Watching my granddaughter from her earliest days on earth, I was able, in my early fifties. to see something that had eluded me as a twenty-something parent: my granddaughter arrived in the world as this kind of person rather than that, or that, or that. She did not show up as raw material to be shaped into whatever image the world might want her to take. She arrived with her own gifted form, with her shape of her own sacred soul. Biblical faith calls it the image of God in which we are all created. Thomas Merton calls it true self. Quakers call it the inner light, or ‘that of God’ in every person. The humanist tradition calls it identity and integrity. No matter what you call it, it is a pearl of great price.*
Now that I know what I know, I’m eagerly looking out for what my children, nephews and nieces and young mentees were born to be. God creates no one for nothing. We need to find the clues and lead people in the way they should go–they way they are bent.
BORN FOR THIS
I now know that traveling the world was my calling, even from childhood, although I didn’t get my first plane ride till my late teens. But when it rained it began to pour so much that by age 18/19 I had been to every continent in the world except Australasia/Oceania. What a birthday present to have finally made it ‘down under’ to New Zealand and Australia, a quarter of a century later. And it wasn’t being a pilot or physician that brought me here. It’s the preacher I was born to be. Even the pilot was impressed by the preacher’s itinerary. “Wow, what do you do?” The clue all along was that I was born to travel the world preaching the gospel and raising leader-labourers for the Kingdom of God. I know now that I wasn’t meant to be in the cockpit per se but to enjoy the ride and views–the planes’ and the Lord’s.

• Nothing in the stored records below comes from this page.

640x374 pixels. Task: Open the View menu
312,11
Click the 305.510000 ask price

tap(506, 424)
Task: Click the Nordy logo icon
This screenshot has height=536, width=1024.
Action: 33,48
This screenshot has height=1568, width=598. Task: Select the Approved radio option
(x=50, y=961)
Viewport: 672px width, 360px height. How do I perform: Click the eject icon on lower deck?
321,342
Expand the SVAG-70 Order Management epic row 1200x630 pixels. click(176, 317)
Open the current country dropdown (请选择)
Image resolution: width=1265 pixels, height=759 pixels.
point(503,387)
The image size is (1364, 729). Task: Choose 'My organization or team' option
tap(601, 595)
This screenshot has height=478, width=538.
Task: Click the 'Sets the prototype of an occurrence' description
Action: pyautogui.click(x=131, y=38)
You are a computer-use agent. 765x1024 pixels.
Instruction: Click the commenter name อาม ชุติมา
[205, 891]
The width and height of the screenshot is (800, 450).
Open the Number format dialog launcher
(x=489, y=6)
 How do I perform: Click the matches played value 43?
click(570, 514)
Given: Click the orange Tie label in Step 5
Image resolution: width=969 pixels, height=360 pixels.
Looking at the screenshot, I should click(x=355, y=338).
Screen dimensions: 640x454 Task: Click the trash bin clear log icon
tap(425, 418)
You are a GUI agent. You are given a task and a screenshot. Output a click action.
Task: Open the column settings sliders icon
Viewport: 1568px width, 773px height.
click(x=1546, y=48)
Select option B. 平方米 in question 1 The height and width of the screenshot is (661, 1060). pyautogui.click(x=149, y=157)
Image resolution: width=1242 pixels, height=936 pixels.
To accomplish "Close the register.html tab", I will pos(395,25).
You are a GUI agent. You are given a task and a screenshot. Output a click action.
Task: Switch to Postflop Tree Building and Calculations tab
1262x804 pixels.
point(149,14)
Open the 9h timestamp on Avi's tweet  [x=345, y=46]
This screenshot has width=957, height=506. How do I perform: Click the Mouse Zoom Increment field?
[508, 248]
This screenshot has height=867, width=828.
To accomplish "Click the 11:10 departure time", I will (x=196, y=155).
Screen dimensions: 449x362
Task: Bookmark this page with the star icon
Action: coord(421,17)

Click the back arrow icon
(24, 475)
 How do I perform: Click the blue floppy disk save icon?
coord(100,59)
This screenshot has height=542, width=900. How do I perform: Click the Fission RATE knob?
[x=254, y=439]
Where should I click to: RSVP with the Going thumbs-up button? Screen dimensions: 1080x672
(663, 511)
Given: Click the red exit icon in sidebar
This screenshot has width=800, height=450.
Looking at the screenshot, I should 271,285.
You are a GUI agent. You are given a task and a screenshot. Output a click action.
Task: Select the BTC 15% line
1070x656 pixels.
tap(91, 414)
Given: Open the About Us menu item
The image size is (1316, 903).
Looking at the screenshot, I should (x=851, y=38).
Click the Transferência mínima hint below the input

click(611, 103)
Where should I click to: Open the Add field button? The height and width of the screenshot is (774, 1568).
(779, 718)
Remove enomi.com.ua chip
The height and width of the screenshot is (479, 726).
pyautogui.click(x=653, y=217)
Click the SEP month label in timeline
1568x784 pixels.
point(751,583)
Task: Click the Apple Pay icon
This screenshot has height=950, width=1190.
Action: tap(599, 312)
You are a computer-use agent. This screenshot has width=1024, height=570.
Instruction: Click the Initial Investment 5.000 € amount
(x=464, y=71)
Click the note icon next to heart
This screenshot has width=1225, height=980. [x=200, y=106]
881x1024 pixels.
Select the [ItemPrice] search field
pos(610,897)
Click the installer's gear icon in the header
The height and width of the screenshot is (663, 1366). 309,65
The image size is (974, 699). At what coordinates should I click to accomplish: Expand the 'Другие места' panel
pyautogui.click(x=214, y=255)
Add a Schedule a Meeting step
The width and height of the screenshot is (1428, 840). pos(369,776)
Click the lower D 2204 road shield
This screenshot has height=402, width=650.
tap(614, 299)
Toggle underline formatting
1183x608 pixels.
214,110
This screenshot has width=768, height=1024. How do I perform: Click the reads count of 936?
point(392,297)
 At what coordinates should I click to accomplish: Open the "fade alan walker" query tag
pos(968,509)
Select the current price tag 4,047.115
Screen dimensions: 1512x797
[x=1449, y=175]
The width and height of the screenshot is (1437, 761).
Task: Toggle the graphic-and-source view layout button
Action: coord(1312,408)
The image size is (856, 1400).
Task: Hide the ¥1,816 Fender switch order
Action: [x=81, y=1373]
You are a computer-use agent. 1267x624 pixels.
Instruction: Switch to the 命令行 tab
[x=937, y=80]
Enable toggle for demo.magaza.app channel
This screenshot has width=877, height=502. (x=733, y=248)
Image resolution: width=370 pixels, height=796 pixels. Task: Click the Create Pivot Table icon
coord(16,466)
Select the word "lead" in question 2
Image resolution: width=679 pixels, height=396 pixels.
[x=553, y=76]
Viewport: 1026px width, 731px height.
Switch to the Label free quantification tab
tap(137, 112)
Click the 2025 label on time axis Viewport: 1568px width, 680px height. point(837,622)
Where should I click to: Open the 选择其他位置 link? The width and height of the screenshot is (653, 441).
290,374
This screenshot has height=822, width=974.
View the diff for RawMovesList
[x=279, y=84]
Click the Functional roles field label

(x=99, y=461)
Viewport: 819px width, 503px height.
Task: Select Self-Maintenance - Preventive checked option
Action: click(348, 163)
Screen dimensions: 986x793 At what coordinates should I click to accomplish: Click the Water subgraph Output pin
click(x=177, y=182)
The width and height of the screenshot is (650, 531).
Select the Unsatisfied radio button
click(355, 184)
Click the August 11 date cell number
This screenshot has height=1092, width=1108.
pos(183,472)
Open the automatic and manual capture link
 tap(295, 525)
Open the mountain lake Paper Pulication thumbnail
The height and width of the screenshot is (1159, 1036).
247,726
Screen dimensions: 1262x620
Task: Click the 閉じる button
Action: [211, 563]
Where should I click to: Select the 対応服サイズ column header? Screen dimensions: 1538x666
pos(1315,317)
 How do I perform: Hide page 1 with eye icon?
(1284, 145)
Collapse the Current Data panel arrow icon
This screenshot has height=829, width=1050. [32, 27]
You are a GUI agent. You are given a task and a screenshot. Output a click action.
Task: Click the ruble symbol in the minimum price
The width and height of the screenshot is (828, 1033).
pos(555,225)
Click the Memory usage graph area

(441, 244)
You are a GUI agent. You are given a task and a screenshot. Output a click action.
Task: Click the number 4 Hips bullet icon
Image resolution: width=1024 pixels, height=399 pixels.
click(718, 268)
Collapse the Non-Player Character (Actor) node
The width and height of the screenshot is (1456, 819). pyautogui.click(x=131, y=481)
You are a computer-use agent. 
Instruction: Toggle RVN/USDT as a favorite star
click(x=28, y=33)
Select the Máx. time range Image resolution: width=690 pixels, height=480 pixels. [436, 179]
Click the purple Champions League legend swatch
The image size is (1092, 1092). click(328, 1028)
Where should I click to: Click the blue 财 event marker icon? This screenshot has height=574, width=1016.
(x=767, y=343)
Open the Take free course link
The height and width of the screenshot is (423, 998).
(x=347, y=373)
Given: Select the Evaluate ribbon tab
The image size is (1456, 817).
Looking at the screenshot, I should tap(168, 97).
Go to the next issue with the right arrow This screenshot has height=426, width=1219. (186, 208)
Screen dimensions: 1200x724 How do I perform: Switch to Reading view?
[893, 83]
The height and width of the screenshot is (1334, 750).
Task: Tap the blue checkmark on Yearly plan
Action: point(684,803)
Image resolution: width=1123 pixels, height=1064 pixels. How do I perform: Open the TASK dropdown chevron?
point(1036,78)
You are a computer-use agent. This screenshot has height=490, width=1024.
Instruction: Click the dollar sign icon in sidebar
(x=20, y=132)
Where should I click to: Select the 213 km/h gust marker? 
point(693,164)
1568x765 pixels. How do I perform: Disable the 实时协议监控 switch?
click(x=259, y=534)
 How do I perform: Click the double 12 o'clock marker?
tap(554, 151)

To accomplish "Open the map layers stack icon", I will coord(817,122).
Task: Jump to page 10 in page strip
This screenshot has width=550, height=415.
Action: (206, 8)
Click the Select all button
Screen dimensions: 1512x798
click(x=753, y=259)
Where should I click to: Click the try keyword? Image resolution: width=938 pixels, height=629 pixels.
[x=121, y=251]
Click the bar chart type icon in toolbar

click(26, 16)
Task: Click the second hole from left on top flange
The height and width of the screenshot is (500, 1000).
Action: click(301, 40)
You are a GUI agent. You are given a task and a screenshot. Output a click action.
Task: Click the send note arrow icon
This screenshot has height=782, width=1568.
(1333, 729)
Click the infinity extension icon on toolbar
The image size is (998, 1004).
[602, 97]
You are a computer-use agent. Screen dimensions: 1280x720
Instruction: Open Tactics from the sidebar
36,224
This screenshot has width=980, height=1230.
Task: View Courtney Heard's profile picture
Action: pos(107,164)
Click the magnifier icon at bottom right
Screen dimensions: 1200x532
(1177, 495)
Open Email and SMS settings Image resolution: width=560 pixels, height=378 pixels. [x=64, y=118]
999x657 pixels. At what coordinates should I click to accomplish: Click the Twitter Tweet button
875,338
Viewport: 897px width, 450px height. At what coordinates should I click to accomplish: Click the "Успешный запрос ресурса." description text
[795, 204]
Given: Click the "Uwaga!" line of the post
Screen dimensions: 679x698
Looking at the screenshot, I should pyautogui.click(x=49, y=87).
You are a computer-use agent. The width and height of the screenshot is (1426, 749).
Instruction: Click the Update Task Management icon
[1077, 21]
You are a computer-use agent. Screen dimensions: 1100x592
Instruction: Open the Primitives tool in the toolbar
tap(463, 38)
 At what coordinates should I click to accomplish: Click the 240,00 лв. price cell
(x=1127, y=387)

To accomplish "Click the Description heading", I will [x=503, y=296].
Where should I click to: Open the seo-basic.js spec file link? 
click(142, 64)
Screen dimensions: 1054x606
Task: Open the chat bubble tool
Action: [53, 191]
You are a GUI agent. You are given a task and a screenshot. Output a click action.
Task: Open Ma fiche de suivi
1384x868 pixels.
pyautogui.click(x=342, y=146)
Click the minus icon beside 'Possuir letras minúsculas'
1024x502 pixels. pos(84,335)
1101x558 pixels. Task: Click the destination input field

Whether a pilot like Peatfield or Perbi the preacher or physician, Palmer’s point is one worth profoundly pondering: “Before you tell your life what you intend to do with it, listen for what it intends to do with you. Before you tell your life what truths and values you have decided to live up to, let your life tell you what truths you embody, what values you represent… Is the life I am living the same as the life that wants to live in me?”* Good food for thought on my birthday.
Reference
*Palmer, Parker J. 2015. Let Your Life Speak : Listening for the Voice of Vocation. San Francisco, Calif: Jossey-Bass.